WHAT YOU HAVE TO DO
From the line that contains "[Icon-youtube-v] (350, 30)" down to the last line of the data below, transcribe every line exactly.

THE DATA
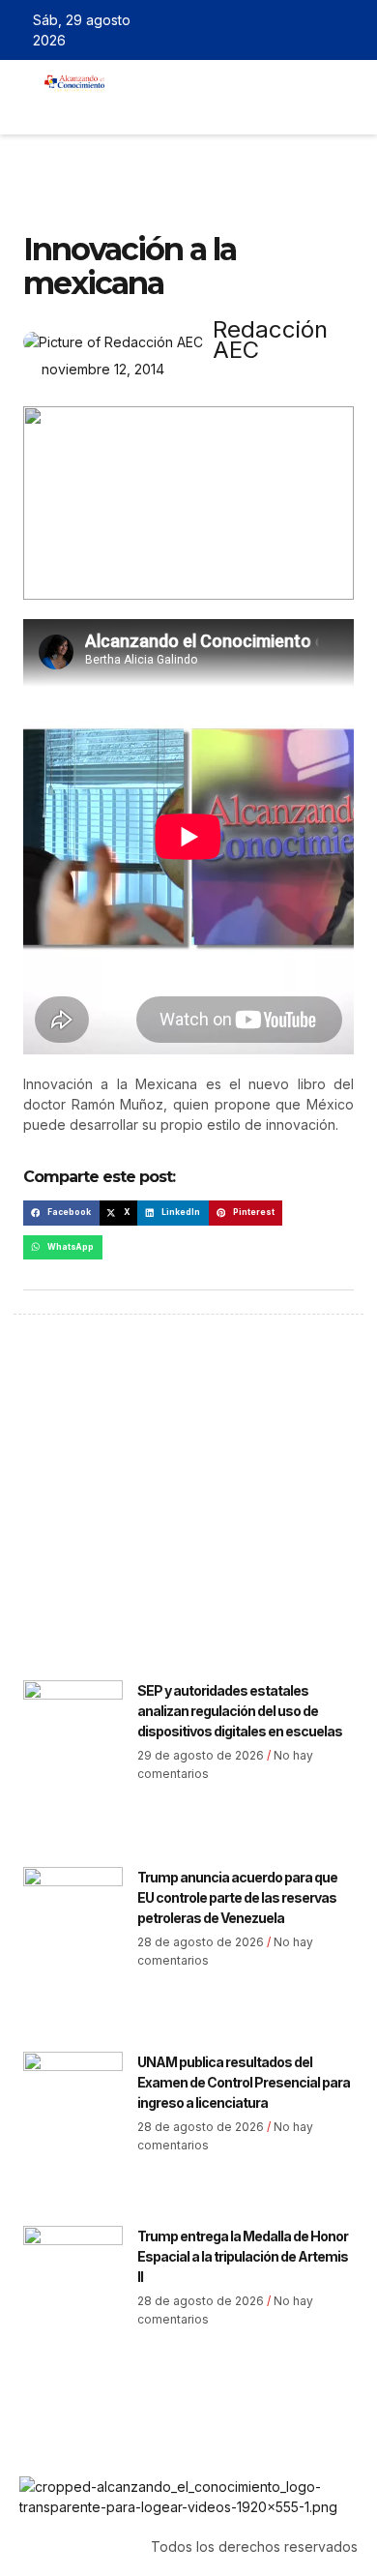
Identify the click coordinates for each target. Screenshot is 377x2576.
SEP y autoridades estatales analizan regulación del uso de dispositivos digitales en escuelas (239, 1710)
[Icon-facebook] (266, 30)
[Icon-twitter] (294, 30)
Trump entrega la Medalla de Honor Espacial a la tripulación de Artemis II (242, 2256)
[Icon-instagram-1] (322, 30)
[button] (132, 107)
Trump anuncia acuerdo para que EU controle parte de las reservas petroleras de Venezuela (237, 1897)
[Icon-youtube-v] (350, 30)
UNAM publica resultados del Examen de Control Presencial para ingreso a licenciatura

OUTPUT OF THE EXERCISE
[Icon-youtube-v] (350, 30)
UNAM publica resultados del Examen de Control Presencial para ingreso a licenciatura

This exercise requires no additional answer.